Tuesday, May 25, 2010

Time for an another episode of. . .

"Two men say they're Jesus. One of them must be wrong."

You may have heard the allegations that Joe Sestak, the Democratic Senate candidate who knocked off Snarlin' Arlen Specter in the Pennsylvania primary a week ago, has made concerning a job offer that someone in the Obama administration made, assuming he would discreetly leave the race against Specter. Sestak has been pretty clear about it and mentioned the topic again over the weekend on Meet the Press.

Now comes White House operative David Axelrod, recent Beloit College commencement speaker (and as a Beloit alum I couldn't be more proud), who suggests that Sestak isn't exactly telling the truth:

Senior adviser to the president David Axelrod said Monday evening that there is “no evidence” that White House officials tried to keep a Democratic congressman from entering the Pennsylvania Senate race by offering him a high-ranking government job.

“When the allegations were made, they were looked into. And there was no evidence of such a thing,” Axelrod said on CNN’s “John King USA.”

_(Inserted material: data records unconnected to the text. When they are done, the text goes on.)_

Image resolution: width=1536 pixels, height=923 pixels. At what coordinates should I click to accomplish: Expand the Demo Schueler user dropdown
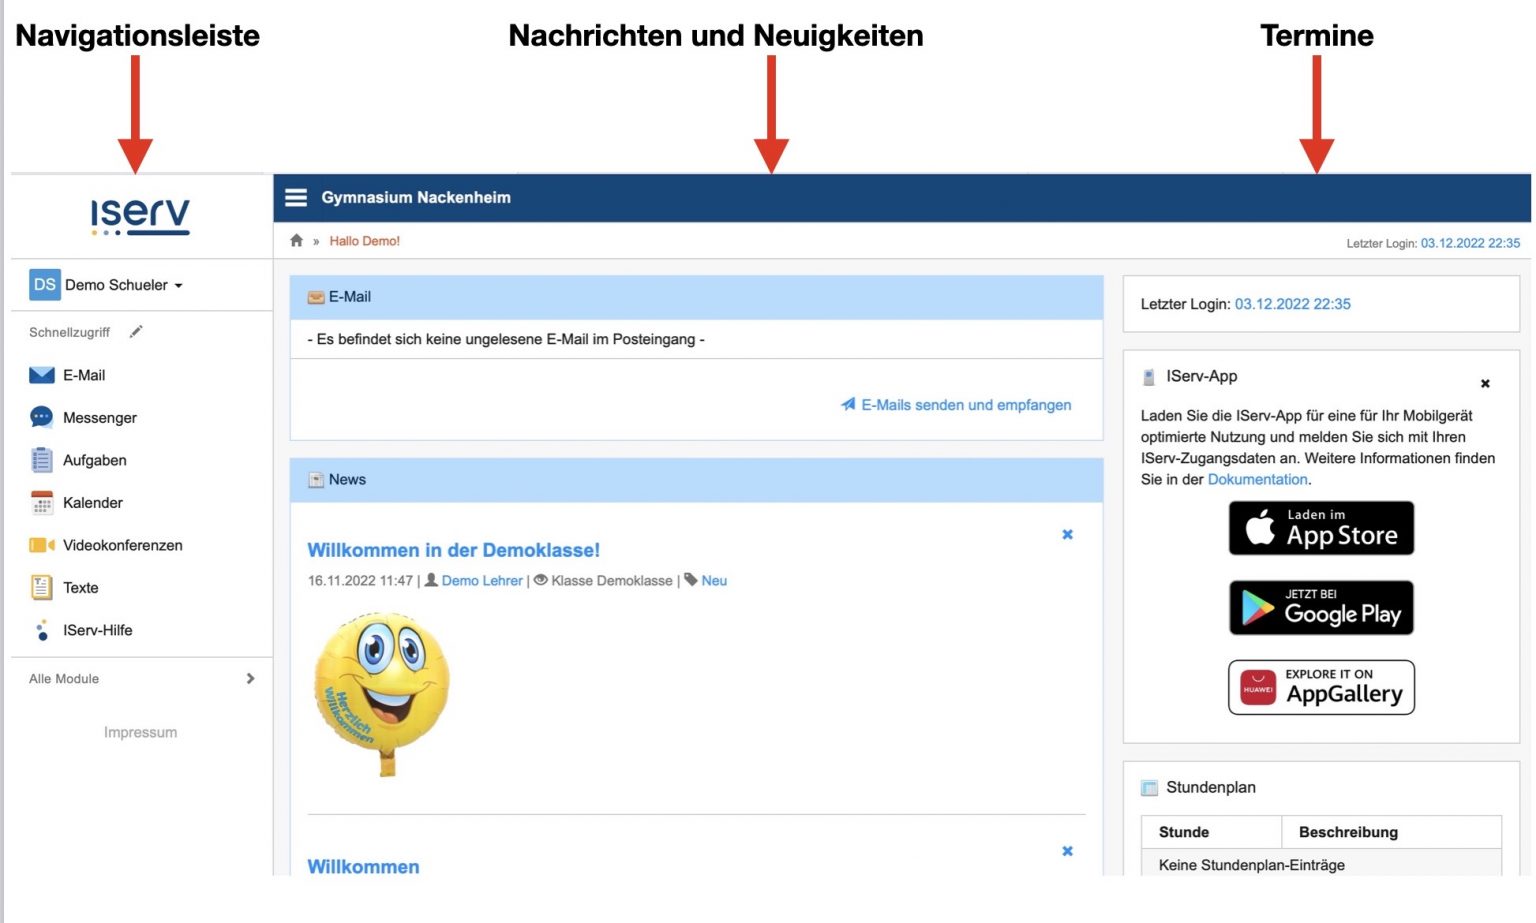(122, 285)
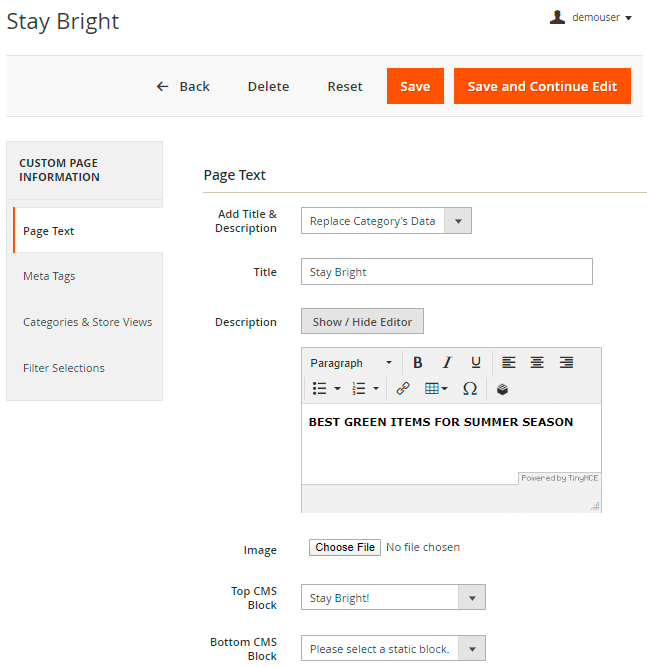Screen dimensions: 647x667
Task: Open the demouser account menu
Action: click(x=591, y=17)
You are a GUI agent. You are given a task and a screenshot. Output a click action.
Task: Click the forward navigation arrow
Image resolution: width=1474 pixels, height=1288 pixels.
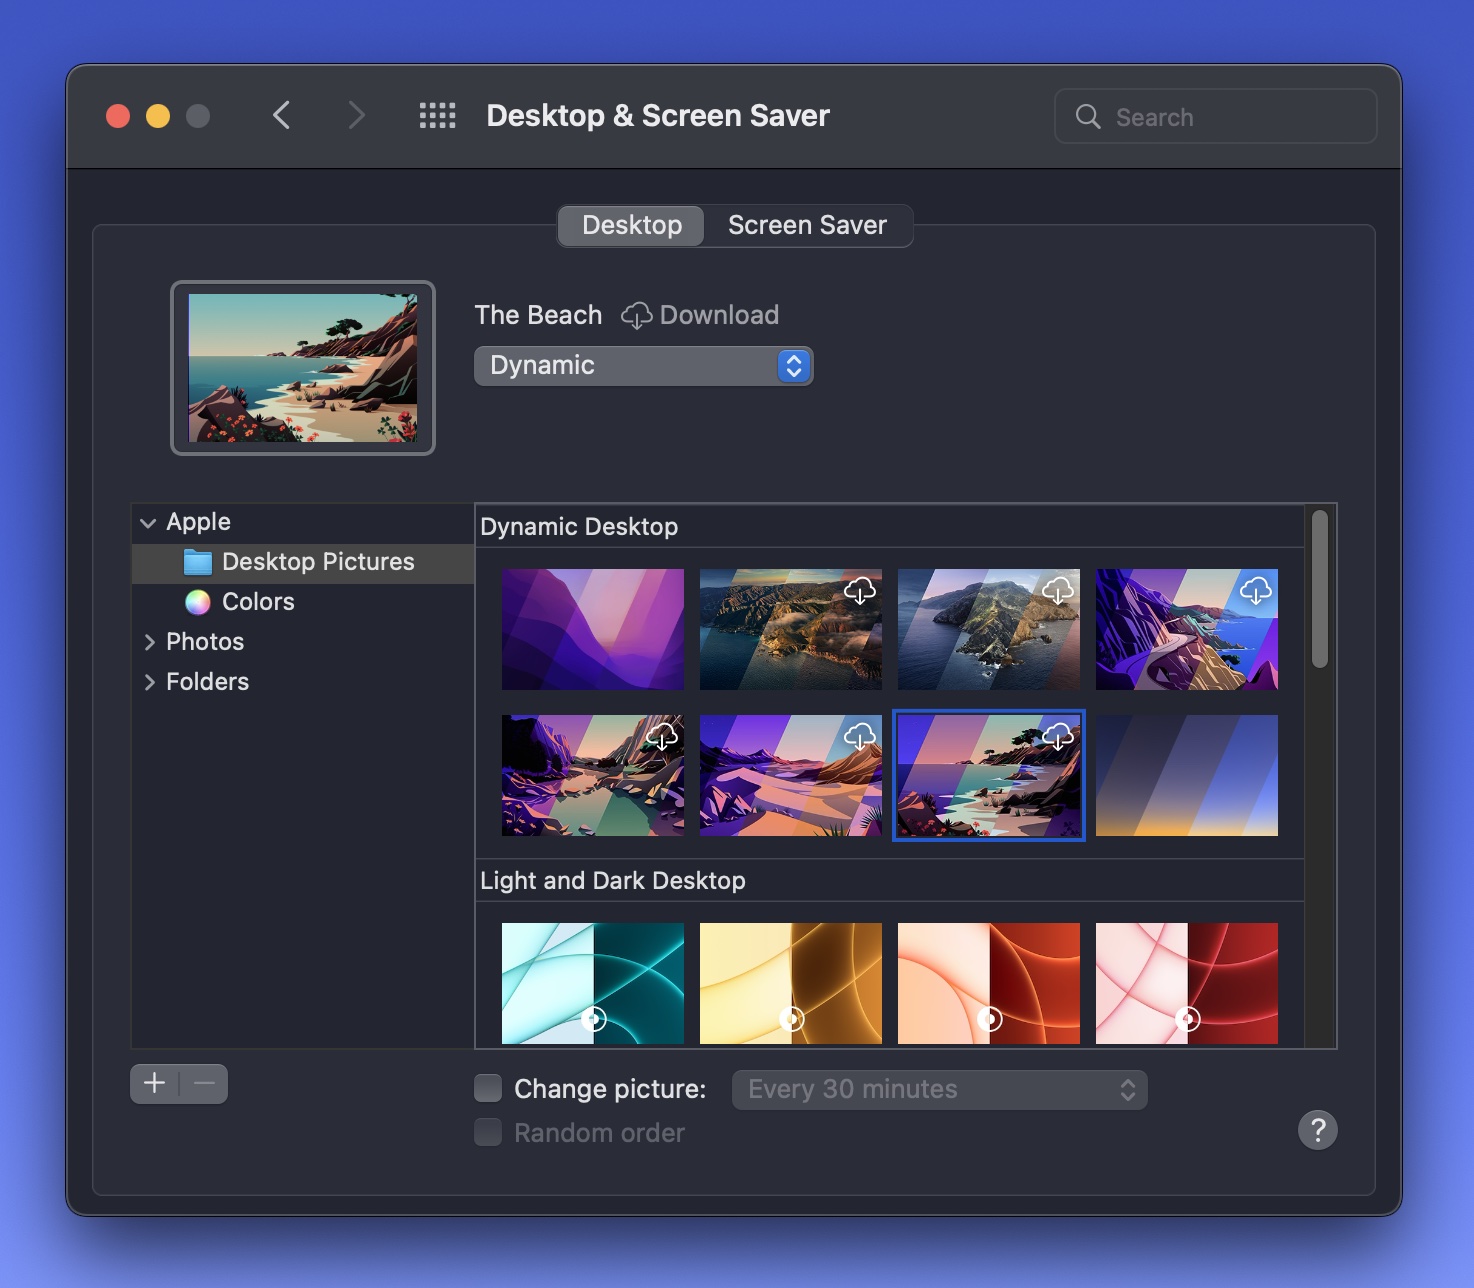click(357, 115)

Axelrod acknowledged that if White House officials dangled a job in front of Rep. Joe Sestak’s face to keep him away from challenging incumbent Sen. Arlen Specter, that would “constitute a serious breach of the law.”

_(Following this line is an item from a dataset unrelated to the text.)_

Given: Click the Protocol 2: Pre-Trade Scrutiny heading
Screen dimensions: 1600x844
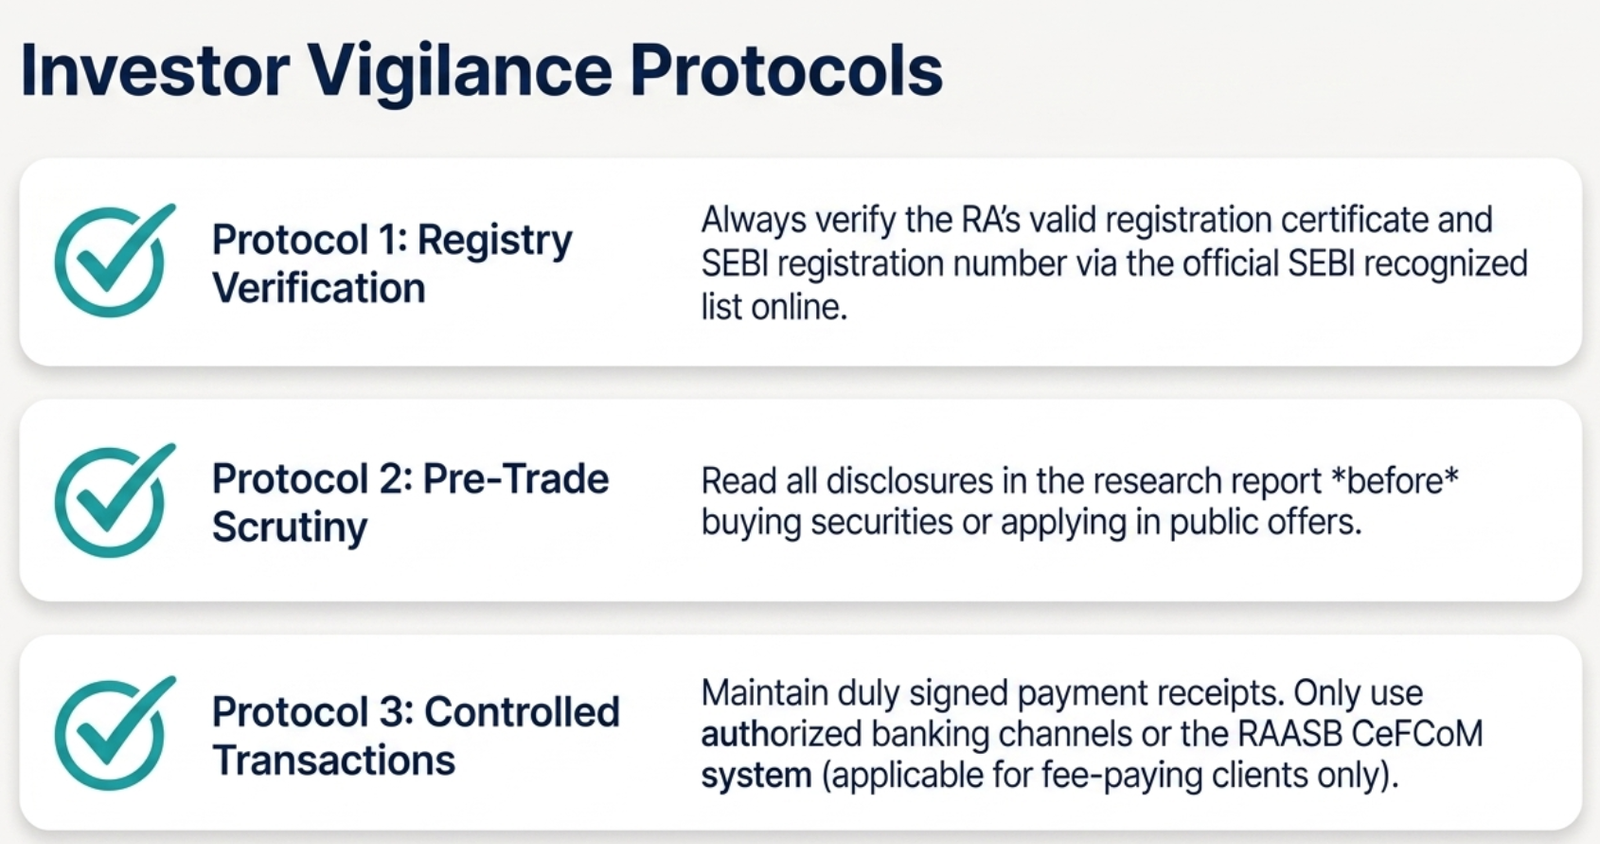Looking at the screenshot, I should [410, 503].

Axelrod also acknowledged that there were “conversations” involving White House officials and Sestak, but said that those had been “looked at” by White House lawyers and “their conclusion was that it was perfect — the conversations were perfectly appropriate.”
So Sestak is lying, then? Or is Axelrod? No wonder President Obama would rather do interviews with Marv Albert than take a chance with an increasingly restive White House press corps.

4 comments:

3john2 said...

Perhaps it was Tubby Smith who offered him the job?

Mr. D said...

As Professor Reynolds would say, "Heh."

Gino said...

'there is no proof'.

well, that settles it then.

Anonymous said...

This is from the crowd of people who say "That depends on what your definition of is is..." George Kostanza once put it best on Seinfeld: "Jerry it's not a lie if you believe it yourself."